'''
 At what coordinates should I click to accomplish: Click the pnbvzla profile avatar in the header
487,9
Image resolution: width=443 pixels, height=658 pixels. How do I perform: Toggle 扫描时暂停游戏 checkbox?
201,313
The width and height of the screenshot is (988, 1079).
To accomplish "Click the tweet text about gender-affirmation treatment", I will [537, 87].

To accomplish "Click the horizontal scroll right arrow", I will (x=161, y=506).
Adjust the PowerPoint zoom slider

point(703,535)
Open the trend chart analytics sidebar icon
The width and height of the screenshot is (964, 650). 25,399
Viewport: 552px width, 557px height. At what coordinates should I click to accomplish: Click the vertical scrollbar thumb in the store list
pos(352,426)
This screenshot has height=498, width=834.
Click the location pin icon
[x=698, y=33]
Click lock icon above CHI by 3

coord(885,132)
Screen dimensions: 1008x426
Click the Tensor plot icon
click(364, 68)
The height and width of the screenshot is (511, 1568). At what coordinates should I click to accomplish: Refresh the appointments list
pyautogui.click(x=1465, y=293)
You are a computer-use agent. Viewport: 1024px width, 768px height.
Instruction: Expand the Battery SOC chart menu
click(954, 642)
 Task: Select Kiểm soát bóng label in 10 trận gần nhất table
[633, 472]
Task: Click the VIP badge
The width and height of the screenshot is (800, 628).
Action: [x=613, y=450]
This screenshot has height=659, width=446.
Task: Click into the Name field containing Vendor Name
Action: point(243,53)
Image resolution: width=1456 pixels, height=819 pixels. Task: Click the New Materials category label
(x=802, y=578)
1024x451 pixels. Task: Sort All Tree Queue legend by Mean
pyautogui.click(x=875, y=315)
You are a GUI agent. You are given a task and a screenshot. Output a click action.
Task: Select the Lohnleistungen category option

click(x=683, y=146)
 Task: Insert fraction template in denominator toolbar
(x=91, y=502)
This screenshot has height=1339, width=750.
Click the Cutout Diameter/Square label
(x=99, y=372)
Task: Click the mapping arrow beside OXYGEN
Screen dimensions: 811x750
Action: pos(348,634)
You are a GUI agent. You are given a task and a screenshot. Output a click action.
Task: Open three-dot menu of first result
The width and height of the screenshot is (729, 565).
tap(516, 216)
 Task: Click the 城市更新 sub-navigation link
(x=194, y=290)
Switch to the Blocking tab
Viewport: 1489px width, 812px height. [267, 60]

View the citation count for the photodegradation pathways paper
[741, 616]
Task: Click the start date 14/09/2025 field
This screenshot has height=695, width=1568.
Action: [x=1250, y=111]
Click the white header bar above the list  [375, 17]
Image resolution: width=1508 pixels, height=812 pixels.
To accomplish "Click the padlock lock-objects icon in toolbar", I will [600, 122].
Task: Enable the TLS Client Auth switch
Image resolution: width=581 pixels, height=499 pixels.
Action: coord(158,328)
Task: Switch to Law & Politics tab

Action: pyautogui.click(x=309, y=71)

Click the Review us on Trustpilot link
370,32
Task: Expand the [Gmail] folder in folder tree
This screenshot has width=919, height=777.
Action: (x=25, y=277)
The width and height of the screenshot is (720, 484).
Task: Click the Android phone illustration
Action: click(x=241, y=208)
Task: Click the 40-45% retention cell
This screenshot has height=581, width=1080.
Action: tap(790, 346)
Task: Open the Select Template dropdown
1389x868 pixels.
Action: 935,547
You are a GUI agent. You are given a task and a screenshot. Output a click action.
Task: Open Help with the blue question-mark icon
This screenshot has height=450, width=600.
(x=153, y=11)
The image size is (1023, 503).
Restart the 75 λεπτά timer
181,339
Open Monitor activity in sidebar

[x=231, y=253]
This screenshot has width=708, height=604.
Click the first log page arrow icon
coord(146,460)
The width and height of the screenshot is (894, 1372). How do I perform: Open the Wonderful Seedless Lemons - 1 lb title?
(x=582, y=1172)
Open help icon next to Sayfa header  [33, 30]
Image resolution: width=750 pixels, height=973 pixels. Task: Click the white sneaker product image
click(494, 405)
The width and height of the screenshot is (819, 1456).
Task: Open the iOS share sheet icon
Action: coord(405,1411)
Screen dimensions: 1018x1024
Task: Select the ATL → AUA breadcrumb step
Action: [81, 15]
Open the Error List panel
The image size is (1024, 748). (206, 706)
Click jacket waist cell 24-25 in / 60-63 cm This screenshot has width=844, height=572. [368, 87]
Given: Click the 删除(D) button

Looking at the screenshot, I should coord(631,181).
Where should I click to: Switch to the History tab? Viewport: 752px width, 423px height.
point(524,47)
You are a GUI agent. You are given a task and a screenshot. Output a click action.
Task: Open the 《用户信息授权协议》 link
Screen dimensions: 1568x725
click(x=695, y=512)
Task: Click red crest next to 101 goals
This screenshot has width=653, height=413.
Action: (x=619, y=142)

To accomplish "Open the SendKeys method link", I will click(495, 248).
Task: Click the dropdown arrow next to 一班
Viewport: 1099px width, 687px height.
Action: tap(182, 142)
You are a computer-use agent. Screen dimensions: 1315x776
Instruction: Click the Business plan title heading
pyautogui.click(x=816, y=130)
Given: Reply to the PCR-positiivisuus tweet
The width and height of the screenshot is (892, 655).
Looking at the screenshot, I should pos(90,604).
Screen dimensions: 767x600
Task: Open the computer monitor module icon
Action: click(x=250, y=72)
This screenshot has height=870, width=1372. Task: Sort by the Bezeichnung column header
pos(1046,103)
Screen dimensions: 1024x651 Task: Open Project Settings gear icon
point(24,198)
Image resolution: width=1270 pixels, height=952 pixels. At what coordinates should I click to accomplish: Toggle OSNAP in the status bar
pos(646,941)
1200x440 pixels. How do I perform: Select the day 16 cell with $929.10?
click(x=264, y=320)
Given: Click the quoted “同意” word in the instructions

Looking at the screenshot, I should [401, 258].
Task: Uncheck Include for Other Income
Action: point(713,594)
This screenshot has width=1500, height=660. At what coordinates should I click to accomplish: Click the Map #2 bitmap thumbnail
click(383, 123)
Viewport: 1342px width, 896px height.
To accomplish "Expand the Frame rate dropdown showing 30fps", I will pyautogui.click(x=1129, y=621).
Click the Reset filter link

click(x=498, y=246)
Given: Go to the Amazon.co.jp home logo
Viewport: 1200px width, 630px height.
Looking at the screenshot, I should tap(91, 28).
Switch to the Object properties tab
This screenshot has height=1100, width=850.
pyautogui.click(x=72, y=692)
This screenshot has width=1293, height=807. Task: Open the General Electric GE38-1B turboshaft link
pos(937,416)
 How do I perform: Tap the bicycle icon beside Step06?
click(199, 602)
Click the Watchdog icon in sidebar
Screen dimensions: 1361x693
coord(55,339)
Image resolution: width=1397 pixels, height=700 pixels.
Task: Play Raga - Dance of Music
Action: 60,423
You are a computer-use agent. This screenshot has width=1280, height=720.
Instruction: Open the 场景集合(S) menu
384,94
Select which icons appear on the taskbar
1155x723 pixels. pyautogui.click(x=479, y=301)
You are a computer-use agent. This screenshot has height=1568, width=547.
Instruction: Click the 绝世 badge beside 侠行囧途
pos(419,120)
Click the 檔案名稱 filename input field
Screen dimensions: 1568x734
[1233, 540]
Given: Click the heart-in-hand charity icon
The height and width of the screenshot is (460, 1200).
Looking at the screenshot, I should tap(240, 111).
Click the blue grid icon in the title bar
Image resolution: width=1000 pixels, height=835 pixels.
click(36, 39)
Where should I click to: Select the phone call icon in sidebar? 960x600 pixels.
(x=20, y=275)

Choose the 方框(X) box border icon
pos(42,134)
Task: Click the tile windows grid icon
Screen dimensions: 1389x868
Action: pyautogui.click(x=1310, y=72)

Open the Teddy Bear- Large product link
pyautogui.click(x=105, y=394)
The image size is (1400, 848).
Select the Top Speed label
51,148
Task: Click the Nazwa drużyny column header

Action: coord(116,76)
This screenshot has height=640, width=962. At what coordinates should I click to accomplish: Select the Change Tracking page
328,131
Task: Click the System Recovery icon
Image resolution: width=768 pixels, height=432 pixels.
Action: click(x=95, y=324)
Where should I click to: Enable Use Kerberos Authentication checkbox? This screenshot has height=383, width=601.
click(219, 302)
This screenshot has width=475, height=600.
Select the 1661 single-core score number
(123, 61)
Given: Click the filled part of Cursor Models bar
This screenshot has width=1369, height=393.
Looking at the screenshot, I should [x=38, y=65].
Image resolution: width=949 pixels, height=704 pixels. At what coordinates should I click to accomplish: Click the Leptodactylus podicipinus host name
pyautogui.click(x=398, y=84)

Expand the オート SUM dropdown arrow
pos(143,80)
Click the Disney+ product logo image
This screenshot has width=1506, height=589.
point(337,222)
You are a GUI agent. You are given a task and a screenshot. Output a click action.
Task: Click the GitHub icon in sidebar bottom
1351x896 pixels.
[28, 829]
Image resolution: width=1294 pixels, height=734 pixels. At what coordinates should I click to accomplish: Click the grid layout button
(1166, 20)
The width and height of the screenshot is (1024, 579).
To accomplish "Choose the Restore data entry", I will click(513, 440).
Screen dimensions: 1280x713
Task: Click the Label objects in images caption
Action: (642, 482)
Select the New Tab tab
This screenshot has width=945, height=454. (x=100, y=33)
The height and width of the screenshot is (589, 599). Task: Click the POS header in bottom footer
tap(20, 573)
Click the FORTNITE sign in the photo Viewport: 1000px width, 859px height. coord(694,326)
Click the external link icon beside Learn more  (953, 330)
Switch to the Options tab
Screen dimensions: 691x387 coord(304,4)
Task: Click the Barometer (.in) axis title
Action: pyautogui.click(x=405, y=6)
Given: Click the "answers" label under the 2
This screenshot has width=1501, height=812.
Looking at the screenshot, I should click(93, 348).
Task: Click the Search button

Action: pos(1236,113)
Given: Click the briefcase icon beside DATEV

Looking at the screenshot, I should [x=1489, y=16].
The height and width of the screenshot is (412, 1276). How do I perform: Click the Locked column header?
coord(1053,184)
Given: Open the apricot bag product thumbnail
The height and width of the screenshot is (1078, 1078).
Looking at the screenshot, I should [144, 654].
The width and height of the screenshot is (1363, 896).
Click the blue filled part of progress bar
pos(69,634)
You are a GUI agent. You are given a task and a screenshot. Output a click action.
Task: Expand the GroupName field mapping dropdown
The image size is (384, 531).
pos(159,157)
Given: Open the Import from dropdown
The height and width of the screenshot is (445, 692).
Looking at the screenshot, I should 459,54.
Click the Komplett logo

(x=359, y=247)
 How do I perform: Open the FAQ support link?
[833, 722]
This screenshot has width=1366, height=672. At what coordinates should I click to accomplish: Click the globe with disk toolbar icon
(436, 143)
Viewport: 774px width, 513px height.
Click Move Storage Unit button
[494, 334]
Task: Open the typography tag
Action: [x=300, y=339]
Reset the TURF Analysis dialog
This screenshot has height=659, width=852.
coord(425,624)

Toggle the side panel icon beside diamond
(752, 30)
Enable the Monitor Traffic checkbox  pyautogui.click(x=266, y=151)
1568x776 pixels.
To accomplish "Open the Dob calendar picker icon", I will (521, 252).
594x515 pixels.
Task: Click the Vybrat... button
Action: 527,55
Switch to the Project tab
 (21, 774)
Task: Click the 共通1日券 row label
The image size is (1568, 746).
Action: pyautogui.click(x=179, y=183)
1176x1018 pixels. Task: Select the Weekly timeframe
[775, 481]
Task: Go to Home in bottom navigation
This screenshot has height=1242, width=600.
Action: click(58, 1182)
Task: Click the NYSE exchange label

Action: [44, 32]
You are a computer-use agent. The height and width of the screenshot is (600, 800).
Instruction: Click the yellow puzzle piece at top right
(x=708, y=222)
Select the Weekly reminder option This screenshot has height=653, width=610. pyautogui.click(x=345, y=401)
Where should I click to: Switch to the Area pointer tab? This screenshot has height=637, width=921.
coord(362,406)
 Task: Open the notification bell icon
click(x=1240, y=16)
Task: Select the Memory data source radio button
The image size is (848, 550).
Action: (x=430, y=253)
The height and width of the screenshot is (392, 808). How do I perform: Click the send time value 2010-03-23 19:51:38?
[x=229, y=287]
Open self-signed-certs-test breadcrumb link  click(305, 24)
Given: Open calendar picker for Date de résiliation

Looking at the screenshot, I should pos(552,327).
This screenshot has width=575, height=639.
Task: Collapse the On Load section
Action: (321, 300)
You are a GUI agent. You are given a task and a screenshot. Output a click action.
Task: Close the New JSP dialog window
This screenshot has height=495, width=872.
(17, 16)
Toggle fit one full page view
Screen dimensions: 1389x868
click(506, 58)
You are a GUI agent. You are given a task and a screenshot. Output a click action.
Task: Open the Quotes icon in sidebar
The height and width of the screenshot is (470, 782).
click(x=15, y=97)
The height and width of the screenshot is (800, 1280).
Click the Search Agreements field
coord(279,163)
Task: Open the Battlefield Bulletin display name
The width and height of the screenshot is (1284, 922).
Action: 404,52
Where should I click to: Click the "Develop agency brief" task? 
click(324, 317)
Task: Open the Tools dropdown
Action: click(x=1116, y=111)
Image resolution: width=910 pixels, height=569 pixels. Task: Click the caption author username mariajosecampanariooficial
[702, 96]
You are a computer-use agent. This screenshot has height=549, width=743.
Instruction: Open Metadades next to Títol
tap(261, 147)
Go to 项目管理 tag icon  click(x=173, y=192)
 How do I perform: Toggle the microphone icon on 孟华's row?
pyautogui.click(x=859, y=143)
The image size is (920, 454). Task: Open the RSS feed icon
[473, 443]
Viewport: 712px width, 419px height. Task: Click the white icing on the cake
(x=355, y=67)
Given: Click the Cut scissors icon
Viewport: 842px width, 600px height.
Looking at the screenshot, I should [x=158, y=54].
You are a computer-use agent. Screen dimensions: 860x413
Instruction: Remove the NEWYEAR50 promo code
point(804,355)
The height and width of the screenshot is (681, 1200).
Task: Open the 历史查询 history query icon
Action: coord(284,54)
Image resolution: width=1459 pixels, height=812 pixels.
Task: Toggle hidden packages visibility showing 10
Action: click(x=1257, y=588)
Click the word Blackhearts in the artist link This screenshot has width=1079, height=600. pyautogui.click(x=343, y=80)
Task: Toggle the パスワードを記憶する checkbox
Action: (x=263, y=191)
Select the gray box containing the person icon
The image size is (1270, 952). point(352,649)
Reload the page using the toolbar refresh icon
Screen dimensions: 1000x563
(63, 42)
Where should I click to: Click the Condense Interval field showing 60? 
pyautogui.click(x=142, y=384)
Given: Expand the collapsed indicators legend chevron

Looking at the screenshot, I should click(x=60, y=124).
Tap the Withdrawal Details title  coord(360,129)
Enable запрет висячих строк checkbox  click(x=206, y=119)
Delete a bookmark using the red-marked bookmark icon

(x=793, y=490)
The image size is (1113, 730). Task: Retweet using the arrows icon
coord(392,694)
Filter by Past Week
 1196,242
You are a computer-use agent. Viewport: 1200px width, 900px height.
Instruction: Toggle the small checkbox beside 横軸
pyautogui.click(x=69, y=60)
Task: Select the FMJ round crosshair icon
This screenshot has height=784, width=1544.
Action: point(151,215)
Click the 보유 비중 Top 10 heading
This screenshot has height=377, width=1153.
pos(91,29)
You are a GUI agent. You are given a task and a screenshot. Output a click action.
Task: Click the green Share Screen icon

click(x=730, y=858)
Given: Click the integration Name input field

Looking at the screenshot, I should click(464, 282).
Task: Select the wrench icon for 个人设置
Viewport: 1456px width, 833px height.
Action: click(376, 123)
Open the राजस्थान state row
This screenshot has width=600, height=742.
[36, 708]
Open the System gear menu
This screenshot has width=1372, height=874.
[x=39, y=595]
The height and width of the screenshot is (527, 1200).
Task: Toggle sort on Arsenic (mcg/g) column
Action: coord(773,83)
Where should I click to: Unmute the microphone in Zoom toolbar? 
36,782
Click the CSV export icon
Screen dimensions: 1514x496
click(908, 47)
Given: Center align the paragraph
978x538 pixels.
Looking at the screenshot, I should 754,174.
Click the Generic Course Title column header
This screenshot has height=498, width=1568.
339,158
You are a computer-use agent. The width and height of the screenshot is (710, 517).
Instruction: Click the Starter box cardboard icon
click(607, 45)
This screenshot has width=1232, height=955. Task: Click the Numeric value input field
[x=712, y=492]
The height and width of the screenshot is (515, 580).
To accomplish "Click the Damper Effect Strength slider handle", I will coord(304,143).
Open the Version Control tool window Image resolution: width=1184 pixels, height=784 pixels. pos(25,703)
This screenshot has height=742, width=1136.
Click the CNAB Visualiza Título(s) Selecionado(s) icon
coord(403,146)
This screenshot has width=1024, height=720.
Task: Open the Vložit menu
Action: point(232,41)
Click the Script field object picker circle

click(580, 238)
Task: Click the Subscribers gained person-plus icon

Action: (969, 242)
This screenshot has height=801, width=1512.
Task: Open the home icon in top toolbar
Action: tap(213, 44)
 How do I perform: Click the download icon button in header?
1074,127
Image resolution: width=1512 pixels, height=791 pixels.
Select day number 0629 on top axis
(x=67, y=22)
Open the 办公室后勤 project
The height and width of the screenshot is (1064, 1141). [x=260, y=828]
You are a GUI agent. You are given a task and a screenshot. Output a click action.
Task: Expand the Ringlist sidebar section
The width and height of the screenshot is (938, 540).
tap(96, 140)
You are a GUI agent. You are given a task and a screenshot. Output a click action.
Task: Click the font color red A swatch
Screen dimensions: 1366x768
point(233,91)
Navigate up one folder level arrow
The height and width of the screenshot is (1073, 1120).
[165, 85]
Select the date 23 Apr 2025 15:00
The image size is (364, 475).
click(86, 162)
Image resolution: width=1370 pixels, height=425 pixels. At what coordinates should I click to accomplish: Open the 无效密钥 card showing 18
'''
Please show, exactly as written, every line above that contains the word "mapping".

Task: Click the mapping arrow beside OXYGEN
Task: Expand the GroupName field mapping dropdown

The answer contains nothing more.